Something interesting is happening in politics at a quite seismic level, and as usual, the professionals haven’t noticed. Let’s start with the details.
Last week, Chancellor George Osborne announced a new body that would make loans and issue debt. In a harkback to the 1970s, poorly performing and deeply unprofitable businesses will be the beneficiaries – and investors in them will be rewarded for their poor judgement. So much for moral hazard.
The Chancellor even found an unexpected £775m from the Government’s sale of the HS1 rail link to kickstart the venture. £3bn has been pledged: £2bn from the sale of publically-owned assets, and £1bn from taxes. This is a considerable sum that could alternatively be used to pay off the government borrowing, or pay for public services.
Osborne also announced measures to increase the cost of electricity for consumers and business. This has been described as a “suicide note” for British manufacturing. In short, Osborne’s measures benefit a small elite at the expense of the many. There are principled reasons to object to these measures across the traditional Left-Right axis. You may wonder why you haven’t heard these, particularly, when a small elite benefits from them at a time when the country is being asked to make sacrifices. The phrase “we’re all in it together” takes on quite a hollow, even ironic ring.

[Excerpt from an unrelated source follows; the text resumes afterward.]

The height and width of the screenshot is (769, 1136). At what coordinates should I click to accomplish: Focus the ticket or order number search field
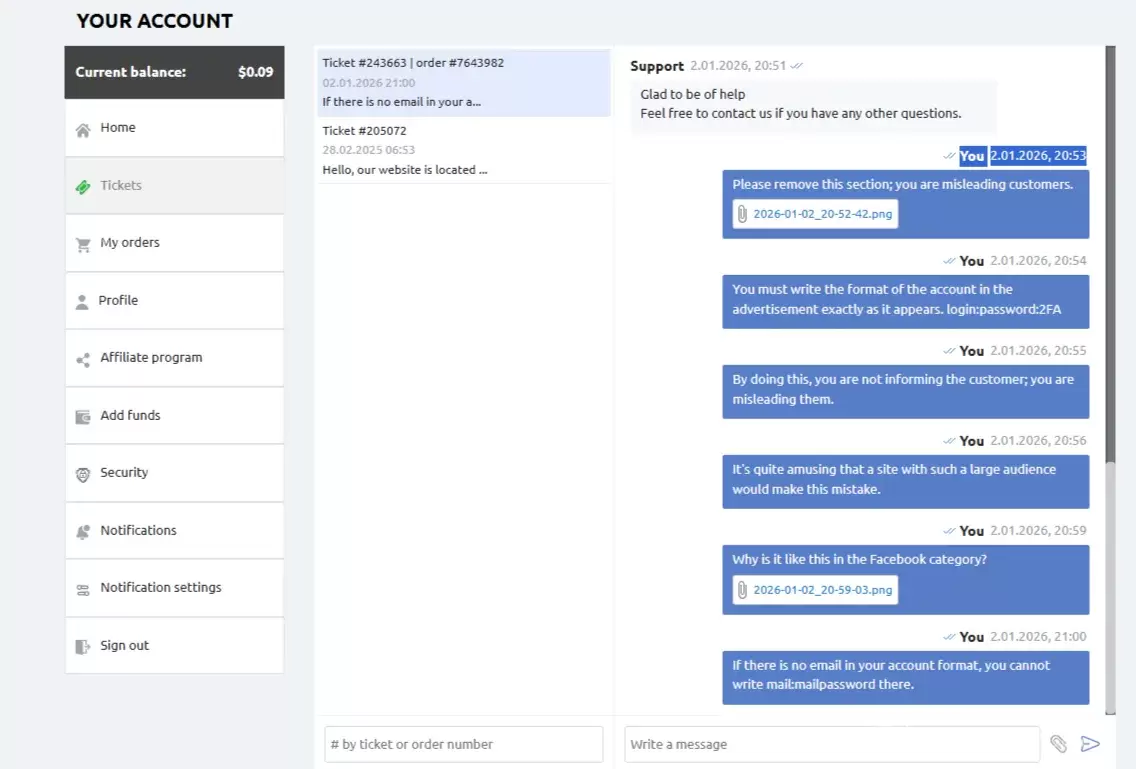(464, 744)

The body bailing out the basket-cases is a “Green Investment Bank”, and the remit was written largely by a group of bankers themselves, called the Green Investment Bank Commission. Led by Bob Wigley, formerly head of Merrill Lynch’s European investment side, the Commission included executives of Goldman Sachs, Citibank, and management consultancies Logica and the Oliver Wyman Group. The Commission reported last June, and saw an ambitious role for the new quango:
- Unlocking project finance through equity co-investment, first loss debt and insurance products for low carbon technologies and infrastructure.

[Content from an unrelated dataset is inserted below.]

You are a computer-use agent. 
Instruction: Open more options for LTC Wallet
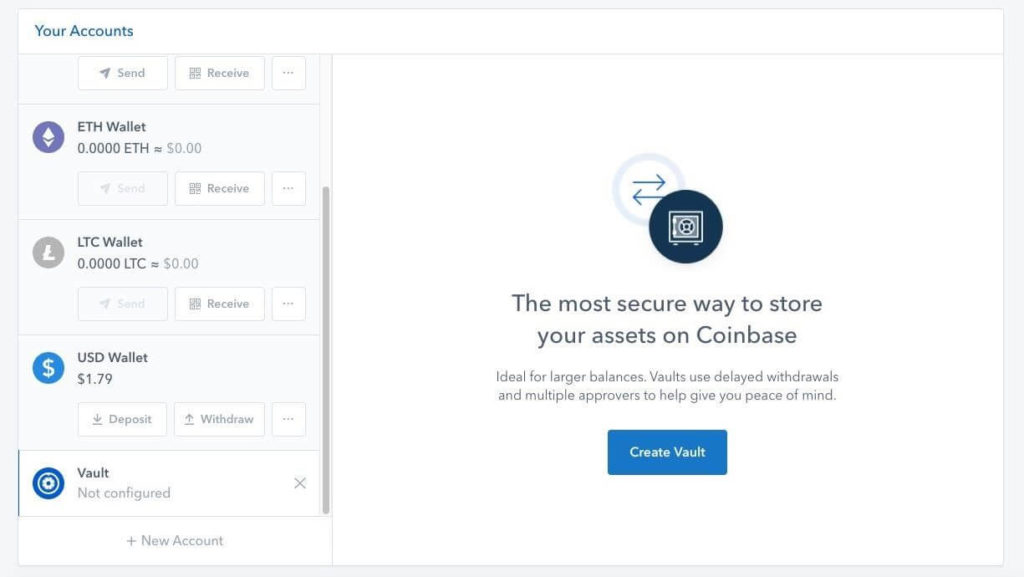point(288,304)
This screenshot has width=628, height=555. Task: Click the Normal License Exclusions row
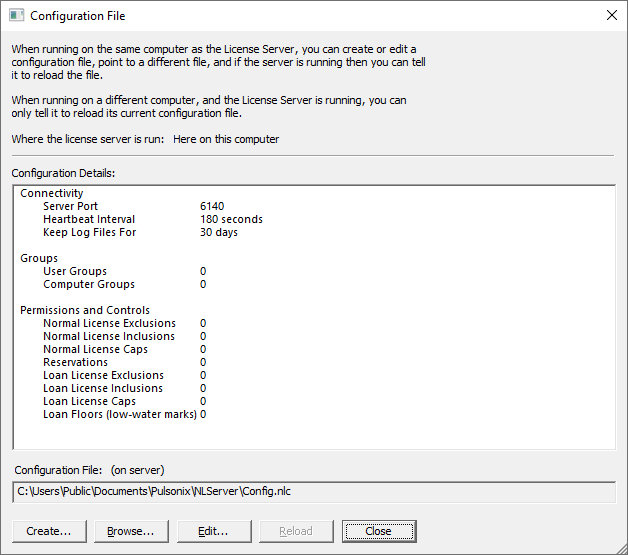(x=109, y=323)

- Creating green bonds to access the very large pools of capital held by institutional investors. Such products would fit with the long-term investment horizons of pension funds and life insurance companies and would provide the scale of capital needed to fund the low carbon transformation.
- Selling green ISAs, which would be an important and visible way for retail investors to make a contribution to the funding of green infrastructure.
- And, in light of the recent National Audit Office report entitled “Government funding for developing renewable energy technologies”, the GIB should use the potential rationalisation of quangos and their funds to radically improve Government support for low carbon innovation and commercialisation.
Osborne said he wanted to send “a clear, long term signal to energy investors”
Turning green into red
He’s right that investors in environmental projects are nervous. They’ve lost half a wardrobe to very little return. Alternative energy stocks ranked 39th out of 39 industrial sectors examined by the FT in 2010, as the chart shows. They fell by a staggering 52.3 per cent over the course of the year.
The best performing sectors were “automobiles and parts” and electronic and electrical equipment, where equities gained almost 90 per cent and 81 per cent respectively.
This is throwing good money after bad, and as we saw in the 1970s, leads to long-term stagnation and decline. Quite why a classic liberal might back such intervention is a mystery.
But the principled Right aren’t the only people traditionally opposed to corporate welfare. Enlightened parts of the Left are, too. For the Left, it’s even harder to swallow.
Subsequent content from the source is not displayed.